Warning
Customain is in transition. As OpenAI and other commercial providers discontinue or reshape hosted fine-tuning APIs, the project is planned to move soon toward open-weight model workflows and providers such as Modal, Together AI, and FireworksHQ. Expect provider support and setup instructions to change as this migration lands.
Post-training experiment bench for managed and open-weight provider workflows.
Customain is for running post-training experiments, evaluating the resulting models with pluggable metrics, and selecting the best model for a task. It is no longer centered on learning one person's email style; the core project is a generic experimentation pipeline for provider-hosted and open-weight post-training workflows.
Generic JSONL data -> post-training sweeps across providers/models -> eval runs -> weighted model ranking
Customain focuses on the operational loop around post-training:
- Define generic SFT or DPO datasets.
- Sweep models, providers, methods, and hyperparameters.
- Launch provider-hosted or open-weight post-training jobs.
- Run baseline and post-trained models on the same test split.
- Evaluate outputs with pluggable task metrics.
- Rank models with configurable metric weights.

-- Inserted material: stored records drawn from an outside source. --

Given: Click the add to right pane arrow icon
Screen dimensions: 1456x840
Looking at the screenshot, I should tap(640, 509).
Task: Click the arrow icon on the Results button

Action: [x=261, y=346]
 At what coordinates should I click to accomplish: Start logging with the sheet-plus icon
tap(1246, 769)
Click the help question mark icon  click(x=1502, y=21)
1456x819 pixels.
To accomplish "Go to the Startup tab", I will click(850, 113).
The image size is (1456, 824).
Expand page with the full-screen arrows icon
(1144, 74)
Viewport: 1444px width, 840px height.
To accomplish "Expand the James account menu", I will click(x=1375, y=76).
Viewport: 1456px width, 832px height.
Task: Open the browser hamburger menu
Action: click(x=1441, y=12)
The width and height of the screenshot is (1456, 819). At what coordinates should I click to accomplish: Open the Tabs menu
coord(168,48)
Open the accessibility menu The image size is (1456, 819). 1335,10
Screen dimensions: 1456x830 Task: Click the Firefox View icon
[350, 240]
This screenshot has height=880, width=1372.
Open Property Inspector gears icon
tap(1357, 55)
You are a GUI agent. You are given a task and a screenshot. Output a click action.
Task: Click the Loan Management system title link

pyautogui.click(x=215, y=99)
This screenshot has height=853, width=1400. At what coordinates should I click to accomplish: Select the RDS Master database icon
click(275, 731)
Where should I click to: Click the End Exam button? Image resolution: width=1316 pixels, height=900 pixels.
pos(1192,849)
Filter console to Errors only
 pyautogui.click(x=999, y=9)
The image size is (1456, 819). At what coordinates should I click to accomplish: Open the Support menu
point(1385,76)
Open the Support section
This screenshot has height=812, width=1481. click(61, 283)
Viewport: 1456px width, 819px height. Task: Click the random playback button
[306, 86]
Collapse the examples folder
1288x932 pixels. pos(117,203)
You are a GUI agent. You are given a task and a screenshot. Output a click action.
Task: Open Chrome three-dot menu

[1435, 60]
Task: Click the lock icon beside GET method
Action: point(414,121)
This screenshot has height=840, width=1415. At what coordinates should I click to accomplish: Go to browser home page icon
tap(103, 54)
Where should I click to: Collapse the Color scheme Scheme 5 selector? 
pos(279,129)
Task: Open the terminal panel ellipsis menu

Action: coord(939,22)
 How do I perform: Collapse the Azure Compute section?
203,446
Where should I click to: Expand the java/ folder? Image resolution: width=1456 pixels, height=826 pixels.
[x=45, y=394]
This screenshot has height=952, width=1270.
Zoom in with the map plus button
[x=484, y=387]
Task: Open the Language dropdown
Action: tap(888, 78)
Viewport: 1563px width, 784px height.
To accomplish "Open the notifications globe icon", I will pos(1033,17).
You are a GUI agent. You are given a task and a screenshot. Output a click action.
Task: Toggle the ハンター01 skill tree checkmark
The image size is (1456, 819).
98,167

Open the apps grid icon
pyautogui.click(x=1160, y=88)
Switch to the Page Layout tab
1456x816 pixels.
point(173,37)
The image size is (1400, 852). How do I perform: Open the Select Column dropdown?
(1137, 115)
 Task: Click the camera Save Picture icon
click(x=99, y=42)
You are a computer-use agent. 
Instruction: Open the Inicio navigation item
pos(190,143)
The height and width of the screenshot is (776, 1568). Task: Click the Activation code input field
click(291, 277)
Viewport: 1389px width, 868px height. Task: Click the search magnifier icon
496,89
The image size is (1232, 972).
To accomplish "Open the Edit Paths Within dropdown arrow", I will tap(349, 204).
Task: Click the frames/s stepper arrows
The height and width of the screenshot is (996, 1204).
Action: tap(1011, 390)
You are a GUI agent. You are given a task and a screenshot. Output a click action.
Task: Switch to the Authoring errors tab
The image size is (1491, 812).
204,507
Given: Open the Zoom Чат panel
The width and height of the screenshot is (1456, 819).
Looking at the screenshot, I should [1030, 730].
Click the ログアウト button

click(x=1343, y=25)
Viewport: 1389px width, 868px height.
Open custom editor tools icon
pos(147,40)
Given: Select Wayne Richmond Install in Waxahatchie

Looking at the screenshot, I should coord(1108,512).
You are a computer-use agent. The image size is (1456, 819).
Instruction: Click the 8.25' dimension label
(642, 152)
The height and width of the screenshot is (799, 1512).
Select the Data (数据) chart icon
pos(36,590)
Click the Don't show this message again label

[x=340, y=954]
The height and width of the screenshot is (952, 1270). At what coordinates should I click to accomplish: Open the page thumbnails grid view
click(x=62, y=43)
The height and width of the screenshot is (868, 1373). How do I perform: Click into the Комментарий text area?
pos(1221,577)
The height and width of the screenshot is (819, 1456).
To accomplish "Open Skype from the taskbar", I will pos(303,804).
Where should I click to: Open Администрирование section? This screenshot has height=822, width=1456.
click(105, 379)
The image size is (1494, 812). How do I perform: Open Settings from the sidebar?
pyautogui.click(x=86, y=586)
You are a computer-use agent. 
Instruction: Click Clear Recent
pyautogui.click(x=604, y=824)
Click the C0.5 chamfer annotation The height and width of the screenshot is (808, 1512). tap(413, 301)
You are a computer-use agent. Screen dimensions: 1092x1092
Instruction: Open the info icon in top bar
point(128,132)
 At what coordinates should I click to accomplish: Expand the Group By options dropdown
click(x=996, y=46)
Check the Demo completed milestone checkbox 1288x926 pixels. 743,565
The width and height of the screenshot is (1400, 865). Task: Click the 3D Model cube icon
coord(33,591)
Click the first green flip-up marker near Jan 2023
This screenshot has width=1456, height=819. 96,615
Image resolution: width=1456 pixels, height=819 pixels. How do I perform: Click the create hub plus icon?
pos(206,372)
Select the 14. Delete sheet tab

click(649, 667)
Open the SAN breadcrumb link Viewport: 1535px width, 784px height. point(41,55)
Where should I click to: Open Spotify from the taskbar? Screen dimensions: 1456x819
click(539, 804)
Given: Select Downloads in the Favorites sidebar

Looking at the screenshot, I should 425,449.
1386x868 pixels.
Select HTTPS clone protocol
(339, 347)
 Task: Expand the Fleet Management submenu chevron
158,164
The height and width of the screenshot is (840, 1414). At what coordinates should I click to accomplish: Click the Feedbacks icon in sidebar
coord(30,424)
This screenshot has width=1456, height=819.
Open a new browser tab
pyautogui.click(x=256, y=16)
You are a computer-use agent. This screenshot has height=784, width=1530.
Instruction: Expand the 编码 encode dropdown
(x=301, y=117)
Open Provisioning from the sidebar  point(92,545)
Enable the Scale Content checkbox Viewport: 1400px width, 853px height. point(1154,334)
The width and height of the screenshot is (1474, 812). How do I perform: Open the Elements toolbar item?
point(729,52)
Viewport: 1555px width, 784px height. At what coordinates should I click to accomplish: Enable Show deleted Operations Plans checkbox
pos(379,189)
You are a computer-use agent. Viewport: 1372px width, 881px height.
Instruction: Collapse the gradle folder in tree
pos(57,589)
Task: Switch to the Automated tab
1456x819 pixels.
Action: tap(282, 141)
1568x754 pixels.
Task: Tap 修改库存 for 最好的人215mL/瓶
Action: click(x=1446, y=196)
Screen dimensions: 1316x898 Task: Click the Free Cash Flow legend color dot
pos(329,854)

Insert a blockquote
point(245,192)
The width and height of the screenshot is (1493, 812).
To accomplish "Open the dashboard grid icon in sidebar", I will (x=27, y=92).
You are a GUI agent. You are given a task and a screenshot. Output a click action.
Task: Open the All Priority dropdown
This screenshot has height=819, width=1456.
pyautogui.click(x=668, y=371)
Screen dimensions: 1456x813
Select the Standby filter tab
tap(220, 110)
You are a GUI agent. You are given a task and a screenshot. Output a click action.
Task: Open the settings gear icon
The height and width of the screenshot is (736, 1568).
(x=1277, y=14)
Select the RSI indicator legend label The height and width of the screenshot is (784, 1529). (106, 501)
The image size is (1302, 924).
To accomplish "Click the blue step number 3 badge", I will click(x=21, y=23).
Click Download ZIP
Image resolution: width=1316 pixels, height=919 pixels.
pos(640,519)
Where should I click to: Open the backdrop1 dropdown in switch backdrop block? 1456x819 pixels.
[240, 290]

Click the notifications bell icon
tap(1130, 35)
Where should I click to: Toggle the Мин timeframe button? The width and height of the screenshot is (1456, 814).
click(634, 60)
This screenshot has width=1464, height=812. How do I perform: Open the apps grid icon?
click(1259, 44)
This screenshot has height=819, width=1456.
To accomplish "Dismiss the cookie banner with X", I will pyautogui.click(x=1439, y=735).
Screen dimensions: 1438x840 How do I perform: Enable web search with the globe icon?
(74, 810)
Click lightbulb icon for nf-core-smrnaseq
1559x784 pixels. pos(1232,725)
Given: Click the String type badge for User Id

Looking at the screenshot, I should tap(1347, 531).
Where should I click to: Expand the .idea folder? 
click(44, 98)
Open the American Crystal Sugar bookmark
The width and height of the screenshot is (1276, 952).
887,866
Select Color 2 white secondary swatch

The pipeline is currently provider-API first, with an upcoming shift toward open-weight post-training infrastructure. If you want local full training today, use a project built for training infrastructure such as torchtune, Axolotl, LLaMA-Factory, or Unsloth.
| Provider | Models | Methods | Status |
|---|---|---|---|
| OpenAI | GPT-4.1, 4.1-mini, 4.1-nano | SFT, DPO | ✅ Available |
| Together AI | Llama, Mixtral, Qwen + any HF model | -- | 🔜 Planned |
- Python 3.11+
- uv
- API keys for the post-training providers you plan to use
- Optional: Weights & Biases key for experiment tracking
git clone https://github.com/user/customain.git
cd customain
uv syncCreate .secrets/api_keps.json:
{
"openai_api_key": "sk-...",
"wandb_api_key": "optional",
"together_api_key": "optional",
"together_base_url": "https://api.together.xyz/v1",
"fireworks_api_key": "optional",
"fireworks_base_url": "https://api.fireworks.ai/inference/v1"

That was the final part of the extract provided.